■ Wykonaj zadania ■
#1 Jak według tekstu o berlińskich osiedlach władze Berlina podeszły do budowy nowych osiedli, gdy w mieście brakowało mieszkań? Odpowiedz w jednym do trzech zdań.
#2 Kontynuuj tekst o berlińskich osiedlach od miejsca, w którym się kończy.

■ Fragment tekstu ■
---

Osiedle WSM po berlińsku


Przedwojenna Warszawa często nazywana była Paryżem Północy. Żoliborskie place niejednemu nasuwają skojarzenia ze stolicą Francji, jednak spacer po osiedlu WSM pozwala poczuć się jak w innej zachodnioeuropejskiej metropolii – Berlinie.

W lipcu 2008 roku na listę światowego dziedzictwa kulturowego UNESCO wpisanych zostało 6 berlińskich osiedli modernistycznych: Gartenstadt Falkenberg (miasto-ogród), osiedle Schillerpark, wielki zespół mieszkaniowy Britz, osiedle im. Carla Legiena, osiedle Weiße Stadt (Białe Miasto) oraz wielki zespół mieszkaniowy Siemensstadt. Żoliborski WSM najwięcej cech wspólnych ma z Białym Miastem (szczególnie po niedawnym odnowieniu elewacji większości budynków).
Budowę pierwszego z modernistycznych osiedli Berlina rozpoczęto jeszcze przed I wojną światową, w 1913 roku. W tamtym czasie w Berlinie zmagano się z drastycznym niedoborem mieszkań. Władze miasta postanowiły jednak, że nowe osiedla mają nie tylko zapewniać dach nad głową biedniejszym mieszkańcom, ale też znacząco poprawiać komfort ich życia. Gartenstadt Falkenberg w niczym nie przypomina robotniczych osiedli z XIX w., przywodzi na myśl raczej osiedla domków jednorodzinnych na przedmieściach. Istotną rolę odgrywa tu zieleń (obecna zresztą już w nazwie) i tak jest również w późniejszych, zdecydowanie bardziej miejskich projektach berlińskich architektów, m. in. pochodzącego z Królewca Bruna Tauta, a także Waltera Gropiusa czy Hansa Scharouna. Zieleń to nieodłączny element każdego z wymienionych osiedli, aż po ostatnie – Siemensstadt, ukończone w 1934 roku.

---

■ Podane dane ■
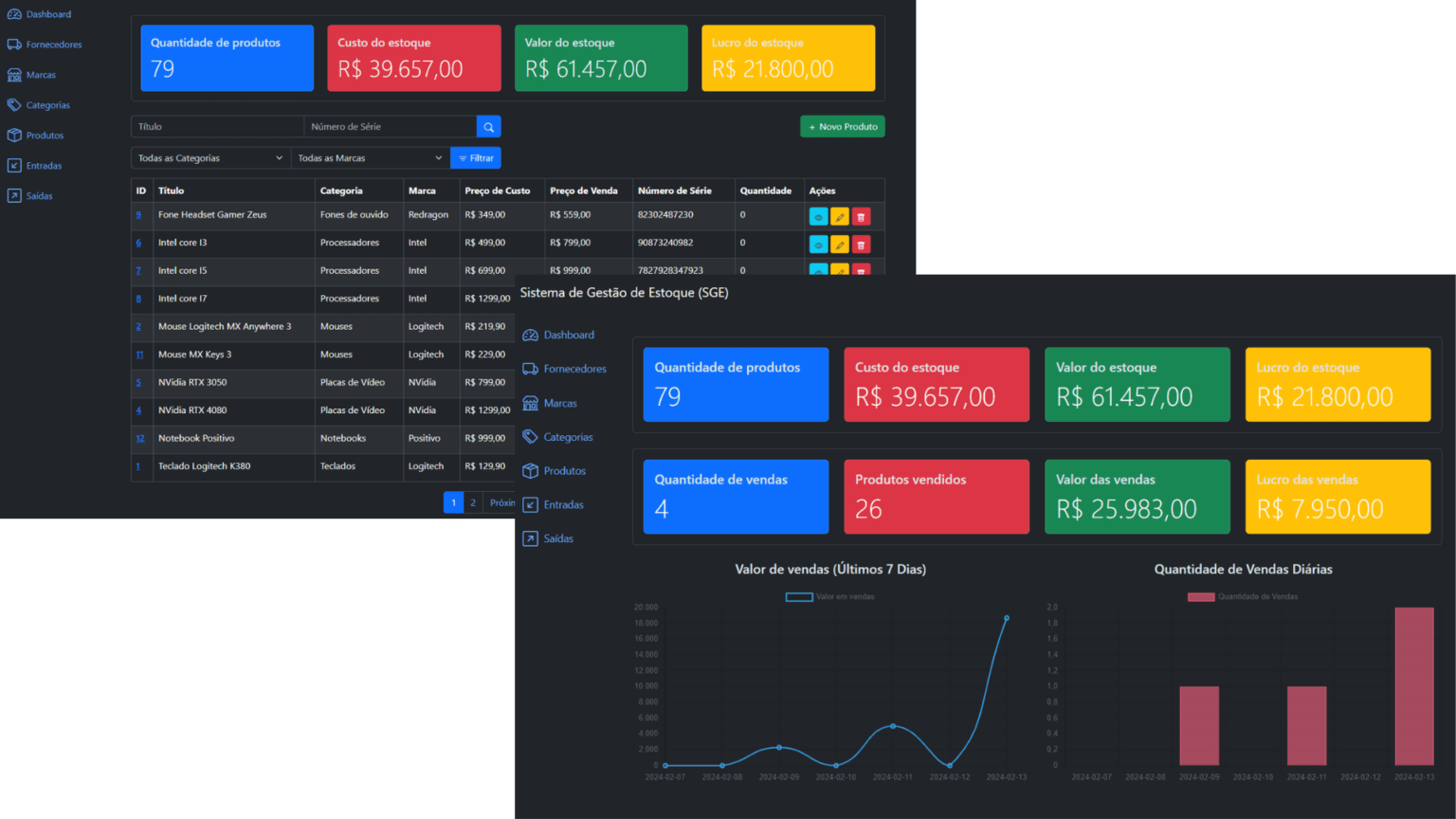View Fone Headset Gamer Zeus via eye icon
The height and width of the screenshot is (819, 1456).
818,217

---

■ Odpowiedzi ■
#1 W czasie drastycznego niedoboru mieszkań władze Berlina postanowiły, że nowe osiedla nie będą tylko dawać dachu nad głową biedniejszym mieszkańcom. Miały też wyraźnie poprawiać komfort ich życia.

#2
Podobne idee przyświecały Warszawskiej Spółdzielni Mieszkaniowej, gdy rozpoczęła budowę osiedla na Żoliborzu. W statucie spółdzielni zapisano:
„celem spółdzielni jest: a) dostarczanie i wydzierżawianie członkom tanich i zdrowych mieszkań drogą samopomocy zbiorowej oraz przy poparciu instytucji państwowych i komunalnych, b) zaspakajanie wspólnemi siłami kulturalnych potrzeb członków”.
Do budowy pierwszego budynku przy placu Wilsona przystąpiono w 1925 roku. Do wybuchu II wojny światowej udało się wybudować 9 kolonii (łącznie 21 budynków) zamieszkiwanych przez prawie 5 tysięcy osób. Równolegle z budową mieszkań tworzono domy kultury, kino, świetlice, bibliotekę, sklepy, parki.
W berlińskim Białym Mieście również miało się mieszkać wygodnie. Decydowało o tym nie tylko wyposażenie mieszkań, lecz także rozlokowanie na osiedlu lokali użytkowych. Znajdowały się tam, tak jak i na WSM-ie, kotłownia, przedszkole, przychodnia, apteka, szkoły, place zabaw oraz ponad 20 sklepów urządzonych w narożnikach budynków.
Białe Miasto powstawało w podobnym okresie co WSM, ale jego budowa trwała zdecydowanie krócej. Kompleks został wzniesiony w latach 1929-1931, choć pierwsze plany opracowano już w czasie I wojny światowej. Na powierzchni ponad 14 ha powstało ponad 1 200 mieszkań, średnio o powierzchni 50 m2. Niewielkie, najwyżej dwupokojowe mieszkania były w tym czasie najbardziej pożądane i ich też powstało w Białym Mieście najwięcej. Były one jednak wyposażone w centralne ogrzewanie, miały łazienki, toalety, balkony, co oddaje ducha idei przyświecającej jego twórcom. Domy mają, tak jak i na WSM-ie, od trzech do pięciu pięter. Projektantami kompleksu byli Otto Rudolf Salvisberg, Bruno Ahrends oraz Wilhelm Büning.
Prostota i biała barwa elewacji, której osiedle zawdzięcza swoją nazwę, podkreślone zostały kontrastującymi kolorowymi elementami dekoracyjnymi: drzwiami, obramowaniami okien, krawędziami dachów. Efekt kontrastu wzmacnia wkomponowana w kompleks roślinność. Przestrzenie między budynkami tworzą zielone dziedzińce, ulice obsadzono drzewami.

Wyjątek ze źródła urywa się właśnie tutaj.